Wikipedia, Yahoo Answers Tops for Academic Copying

Jonathan BaileyNovember 3, 2011

4 minutes read

Secondary Education Copying Earlier today, the people at Turnitin, which is owned by iParadigms, released a report detailing where students are copying their content from on the Web and what the differences are between those in higher education and secondary schools (high school and college prep schools).

Turnitin, which currently processes over 40 million papers per year, has a unique birds-eye view of the situation and its statistics, though somewhat limited in their application, are interesting and may be useful to at least some degree.

It is important to note, as Turnitin does, that they do not actually detect plagiarism and instead, only track copied content. It is up to a human to determine what is plagiarism and what is legitimately cited. Still, it’s clear from this report that many of the sources are plagiarisms as there is almost no reason or opportunity to use them legitimately in an academic environment.

Also, it’s worth noting that the study only looks at content copied from the Web and makes no mention of Turnitin’s other databases, including the ones it has of submitted papers and various academic journals that are not online.

So what did the study find? The results were interesting, but perhaps not very surprising

How the Study Was Performed

The study looked at some 33.5 million papers (including some 9 million secondary papers and nearly 24.5 million higher education paper) that were submitted between June 2010 and June 2011. In those papers, it found a total of 128 million content matches, just shy of an average of 4 matches per paper (Reminder: Matches are not necessarily plagiarisms, just verbatim copies, and they can be almost any length from very short to almost the whole paper.)

The study then traced those matches back to their sources. Those sources were then categorized into six categories, Social Networking/Content Sharing, Homework/Academic, Cheat Sites/Paper Mills, News Sites/Portals, Encyclopedias and “Others”.

The results were then tallied, along with information about which sites were the most popular, and were compiled into the infographic below.

What the Study Found

To be honest, there weren’t many surprises in the study. The top site, predictably, was Wikipedia, with 8% of all secondary and nearly 11% of all higher education matches coming from that one site. Yahoo! Answers was second in both lists, with nearly 8% of secondary matches and nearly 4% of all higher education matches.

In fact, of the top ten sites, 8 were found on both (Wikipedia, Yahoo! Answers, eNotes, Slideshare, Scribd, Oppapers and Amazon all being in the top ten on both lists). Secondary papers also turned to Essaymania and 123HelpMe, where high education students turned more toward CourseHero and Justanswers.

Since many schools have expressly banned the use of Wikipedia for academic research, at least as a source, it seems likely that many, if not most, of those copies are plagiarized. The same holds true for Yahoo! Answers as it is not a site one would normally use as a source in an academic paper.

One thing that was striking was that higher education students seemed to use a wider variety of sources, pulling more from news and portal sites, as well as from cheat sites and paper mills, than those in secondary schools.
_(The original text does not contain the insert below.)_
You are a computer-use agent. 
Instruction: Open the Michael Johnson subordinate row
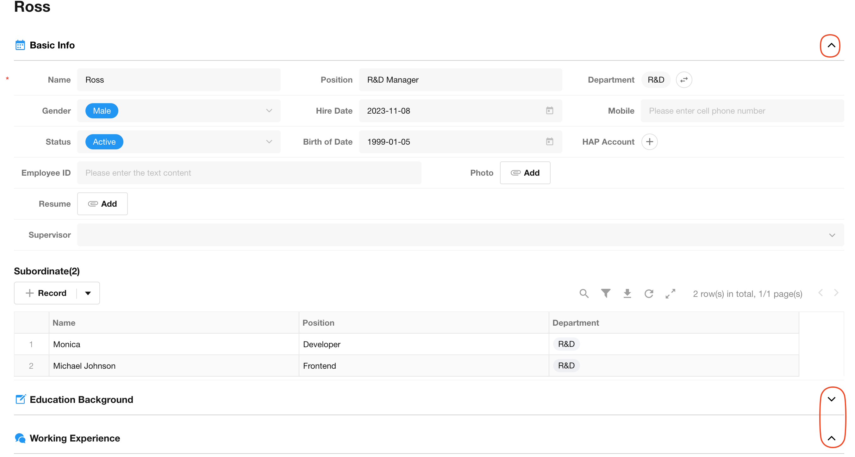pos(84,366)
However, secondary students pulled three times as much from “other” sites, which included many review sites that were popular.

My Take

Personally, I didn’t find a great deal surprising about this study as it matched up well with what I’ve heard anecdotally talking with teachers and others in the industry. The biggest surprise was to see that higher education students are MORE dependent on Wikipedia than their secondary school peers, but they also showed a greater overall variety in the types of sources they copied from.

I likely would have guessed Wikipedia and Yahoo! Answers on my own as 1 and 2, but I was also a bit surprised to see Amazon, Slideshare and Answers.com ranking as high as they did.
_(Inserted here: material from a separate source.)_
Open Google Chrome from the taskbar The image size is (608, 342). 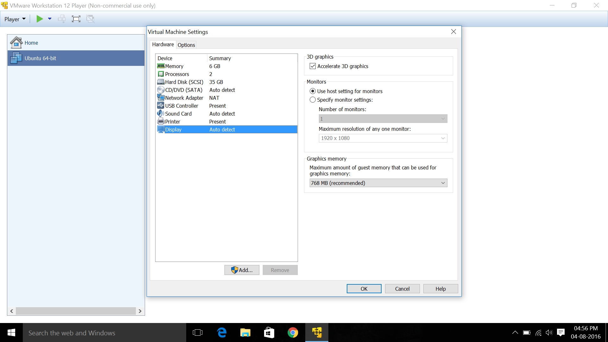293,333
As for the data itself, to me it shows that students, by in large, are not being very creative about where they get their content from. The top 10 sites account for 31% of all matches on secondary students and over 35% of all matches for higher education students. All of the sites involved are heavily indexed and easily searched for in Google, meaning that, while Turnitin can help find matches and makes it easier to do so, at least when dealing with the Web matches teachers relying on Google are likely doing fairly well too.

(Reminder: The study did not look at matches on Turnitin’s internal database and archive, just the service’s archive of the Web.)

Still, the study does show that students are pulling content from a variety of sources, including many flagrantly illegitimate ones such as essay mills and cheating sites. As such, this study hammers home the importance of dealing with plagiarism proactively, something that the report strongly suggests.

Bottom Line

All in all, the study shows what types of sites that teachers should be expecting to find their students copied from, both legitimately and when plagiarizing. Of course, every classroom is going to be different, but this 10,000 ft view of content use can provide at least some information useful to those “in the trenches”.

Though I don’t think many educators will be surprised by these results, they are still interesting and still useful, making them something every educator should be aware of, especially as copying content from the Web becomes more and more common.